It's manager discretion, basically. I've found I've had good luck by, instead of presenting it as a Harbor Freight coupon, saying "You take competitor's coupons, right?" That generally clears the confusion up pretty quickly, since that's CORPORATE policy, not local. Though I suspect they can still argue it's not a competitor if there isn't one nearby...


----------



## MastersHand (Nov 28, 2010)

Viorato831 said:


> Are you sure HD accepts HF coupons ? Has anyone tried that?


There policy states they will meet or beat any Advertised deal from any competition. Any problem call the Ben Hill hotline. This hotline is for complaints and was invented by a HD employee Ben Hill

Sent from my iPhone using Wood Forum


----------



## vocdirector (Jan 17, 2012)

Thanks man! I hope I can find some of those bargins.


----------



## rrbrown (Feb 15, 2009)

MastersHand said:


> There policy states they will meet or beat any Advertised deal from any competition. Any problem call the Ben Hill hotline. This hotline is for complaints and was invented by a HD employee Ben Hill
> 
> Sent from my iPhone using Wood Forum


Come on now. You could have posted the actual phone number. I mean you are trying to help right.:laughing::laughing::laughing::laughing:


----------



## firemedic (Dec 26, 2010)

rrbrown said:


> Come on now. You could have posted the actual phone number. I mean you are trying to help right.:laughing::laughing::laughing::laughing:


Waittttttt for it...

~tom


----------



## rrbrown (Feb 15, 2009)

firemedic said:


> Waittttttt for it...
> 
> ~tom



OK I'm not sure of the accuracy but this site could come in handy with almost any company.

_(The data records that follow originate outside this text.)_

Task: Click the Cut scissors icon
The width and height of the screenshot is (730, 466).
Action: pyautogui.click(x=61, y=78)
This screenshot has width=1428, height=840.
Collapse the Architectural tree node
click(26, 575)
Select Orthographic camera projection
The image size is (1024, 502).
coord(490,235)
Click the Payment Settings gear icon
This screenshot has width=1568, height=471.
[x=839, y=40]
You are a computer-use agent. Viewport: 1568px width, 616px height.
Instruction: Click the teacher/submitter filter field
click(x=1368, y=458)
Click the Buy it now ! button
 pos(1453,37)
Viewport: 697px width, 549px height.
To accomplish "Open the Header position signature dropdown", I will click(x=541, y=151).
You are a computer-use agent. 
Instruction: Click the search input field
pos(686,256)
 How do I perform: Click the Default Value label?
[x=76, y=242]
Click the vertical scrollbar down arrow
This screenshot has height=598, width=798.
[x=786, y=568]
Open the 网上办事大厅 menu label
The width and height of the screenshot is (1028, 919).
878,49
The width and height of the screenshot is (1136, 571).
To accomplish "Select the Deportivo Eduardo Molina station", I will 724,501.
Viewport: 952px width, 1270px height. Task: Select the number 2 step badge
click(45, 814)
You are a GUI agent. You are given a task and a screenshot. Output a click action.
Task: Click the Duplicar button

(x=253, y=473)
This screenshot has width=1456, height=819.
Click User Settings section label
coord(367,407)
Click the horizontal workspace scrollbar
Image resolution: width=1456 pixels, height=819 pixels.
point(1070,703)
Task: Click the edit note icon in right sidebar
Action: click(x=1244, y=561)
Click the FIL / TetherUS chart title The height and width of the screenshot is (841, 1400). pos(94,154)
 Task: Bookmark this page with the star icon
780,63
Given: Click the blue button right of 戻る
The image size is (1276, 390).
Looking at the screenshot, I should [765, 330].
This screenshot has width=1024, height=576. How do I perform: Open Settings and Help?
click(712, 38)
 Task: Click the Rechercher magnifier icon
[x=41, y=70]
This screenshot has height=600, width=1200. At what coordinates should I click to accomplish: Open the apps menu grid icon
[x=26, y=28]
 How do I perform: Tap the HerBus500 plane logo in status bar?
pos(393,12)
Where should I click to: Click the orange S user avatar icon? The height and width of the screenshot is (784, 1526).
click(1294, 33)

That's where this info came from

Home Depot, Inc.
2455 Paces Ferry Rd., NW
Atlanta, GA 30339-4024
770-433-8211
Toll free: 1-800-553-3199 (Customer care)
Fax: 1-877-496-9470 (Toll free)
www.homedepot.com


----------



## MastersHand (Nov 28, 2010)

rrbrown said:


> OK I'm not sure of the accuracy but this site could come in handy with almost any company.
> 
> That's where this info came from
> 
> ...


Thanks for waiting ???

Sent from my iPhone using Wood Forum


----------



## firemedic (Dec 26, 2010)

MastersHand said:


> Thanks for waiting ???
> 
> Sent from my iPhone using Wood Forum


An there it is... Wasn't referring to the number :no:

~tom


----------



## thegrgyle (Jan 11, 2011)

firemedic said:


> Waittttttt for it...
> 
> ~tom


Is this a reference to the movie, "Marmaduke?" Good stuff there! :laughing: :laughing:

Fabian


----------



## MastersHand (Nov 28, 2010)

thegrgyle said:


> Is this a reference to the movie, "Marmaduke?" Good stuff there! :laughing: :laughing:
> 
> Fabian


Not Marmaduke

Sent from my iPhone using Wood Forum


----------



## firemedic (Dec 26, 2010)

MastersHand said:


> Not Marmaduke
> 
> Sent from my iPhone using Wood Forum


No, sorry. It was an inside joke with handy Manny, lol

~tom "Ignorance is not a lack of intelligence - it's a lack of know-how"


----------



## firehawkmph (Apr 26, 2008)

thegrgyle said:


> Is this a reference to the movie, "Marmaduke?" Good stuff there! :laughing: :laughing:
> 
> Fabian


Neil Patrick Harris (Barney) always says that on 'How I met your mother'. Funny show.
Mike Hawkins


----------



## abetrman (Mar 18, 2011)

*Husky Deal*

Hey guys. Didn't want to start a new thread so I revived this one. For you guys in the market for nailers, HD is clearing out this combo set (or similar model) for $45. Varies per store as I purchased it at one near work but the one near my home was not selling it or had sold out already.

Happy hunting.

Edit. As a note, do not go off of the website saying your store is not selling it. The website is claiming that the store I purchased from is not which is obviously incorrect.


----------